Par exemple : si la voiture électrique s’avère bien une solution d’avenir pour les transports routiers d’un pays à l’électricité dé-carbonée comme la France, eh bien, avant de taxer les carburants d’une main et de distribuer de l’autre des chèques de conversion aux automobilistes en colère, commençons par construire massivement des voitures électriques compétitives. Qu’attendons nous ? Quel pays est mieux placé que le nôtre, avec notre électricité déjà dé-carbonée, pour réussir avant les autres un grand plan national de transition vers la voiture sans carbone ?
Autre exemple, les taxes. Comment ne pas comprendre la colère d’un gilet jaune qui observe qu’une partie de la taxe TICPE sur les carburants sert à payer certains mégawattheures photovoltaïques jusqu’à 630 euros (les obligations d’achat contractées en 2009 et garanties pour 20 ans aux producteurs), soit presque vingt fois plus cher que notre électricité nucléaire selon la Cours des Comptes (33 euros /MWh, et moins encore pour Fessenheim). Les automobilistes vont devoir financer ce prix exorbitant jusqu’en 2029 ! Et pour beaucoup d’entre eux sans recevoir de contrepartie, car tous ne sont pas de chanceux propriétaires de panneaux solaires qui peuvent récupérer d’une main ce qu’ils dépensent de l’autre en taxes à la pompe.

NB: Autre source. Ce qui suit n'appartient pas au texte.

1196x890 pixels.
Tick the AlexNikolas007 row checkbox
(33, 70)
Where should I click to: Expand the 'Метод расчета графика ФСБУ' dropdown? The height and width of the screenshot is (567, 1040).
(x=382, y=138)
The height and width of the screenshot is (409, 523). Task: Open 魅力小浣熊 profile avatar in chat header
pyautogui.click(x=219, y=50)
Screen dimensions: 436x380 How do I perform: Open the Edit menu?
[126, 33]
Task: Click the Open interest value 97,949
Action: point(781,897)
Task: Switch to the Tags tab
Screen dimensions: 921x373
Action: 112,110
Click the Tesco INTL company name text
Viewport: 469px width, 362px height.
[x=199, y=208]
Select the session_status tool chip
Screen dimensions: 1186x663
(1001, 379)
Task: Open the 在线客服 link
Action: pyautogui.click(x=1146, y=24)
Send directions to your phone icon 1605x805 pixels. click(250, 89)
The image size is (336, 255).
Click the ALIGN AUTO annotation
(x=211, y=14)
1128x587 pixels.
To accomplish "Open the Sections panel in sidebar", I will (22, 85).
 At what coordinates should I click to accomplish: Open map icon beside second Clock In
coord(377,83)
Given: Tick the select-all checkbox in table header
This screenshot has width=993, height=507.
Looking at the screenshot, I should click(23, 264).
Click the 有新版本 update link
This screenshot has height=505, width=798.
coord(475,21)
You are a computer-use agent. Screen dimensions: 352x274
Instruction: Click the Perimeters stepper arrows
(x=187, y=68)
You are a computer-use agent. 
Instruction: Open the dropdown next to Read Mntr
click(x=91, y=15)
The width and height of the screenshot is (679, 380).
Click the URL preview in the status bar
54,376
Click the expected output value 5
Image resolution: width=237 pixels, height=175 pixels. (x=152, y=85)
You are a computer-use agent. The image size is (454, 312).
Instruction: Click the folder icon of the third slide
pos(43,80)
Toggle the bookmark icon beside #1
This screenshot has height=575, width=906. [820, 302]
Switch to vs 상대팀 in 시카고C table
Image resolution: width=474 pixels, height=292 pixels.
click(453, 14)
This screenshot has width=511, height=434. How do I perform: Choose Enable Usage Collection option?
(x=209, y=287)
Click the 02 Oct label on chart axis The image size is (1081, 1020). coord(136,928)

Au lieu de reconduire les subventions aux éoliennes et aux capteurs photovoltaïques importés (inefficaces, ruineuses, prématurées, et même « double peine » car la CSPE de 22,5€/MWh, supprimée le 31 décembre 2015 au profit de la TICPE sur les carburants, figure toujours sur nos factures électriques !), développons la recherche, l’industrie et des emplois nationaux dans les renouvelables et le stockage d’électricité. Et surtout, commençons par valoriser les atouts que nous possédons déjà dans les autres énergies propres (notre nucléaire, notre hydraulique pour le stockage d’électricité, notre forêt, notre biomasse et ses biocarburants, nos ressources géothermiques ou l’aérothermie des pompes à chaleur et le solaire thermique).
Pour créer cette dynamique écologique notre pays n’aura d’autre choix que de remettre des bœufs devant la charrue, seul moyen de tracer enfin le sillon d’une transition écologique vertueuse, équitable et supportable par les citoyens qui ne demandent qu’à être acteurs et pas seulement contribuables.
L’industrie de notre pays est moribonde : réindustrialisons, et s’il le faut vraiment, alors, taxons mais de façon justifiée, pour subventionner les entrepreneurs et artisans de nos réductions de gaz à effet de serre et de la réduction de notre empreinte environnementale ; ne taxons pas, comme trop souvent, pour le seul bénéfice d’une minorité aisée de profiteurs, de spéculateurs ou d’importateurs.
A quand un grand projet national qui, comme le projet de 1973, crée vraiment de la valeur industrielle, environnementale et de l’indépendance énergétique ? Un projet qui, comme en 1973, ne soit pas basé sur des obligations d’achat financées par la taxation.
Pour les citoyens responsables, portant ou non un gilet jaune, l’adhésion naitra non pas de la dissuasion d’une taxe ni de la récompense d’une subvention mais d’abord de l’espoir d’œuvrer à une entreprise collective utile, concrète, équitable et durable pour léguer à nos enfants une planète plus belle.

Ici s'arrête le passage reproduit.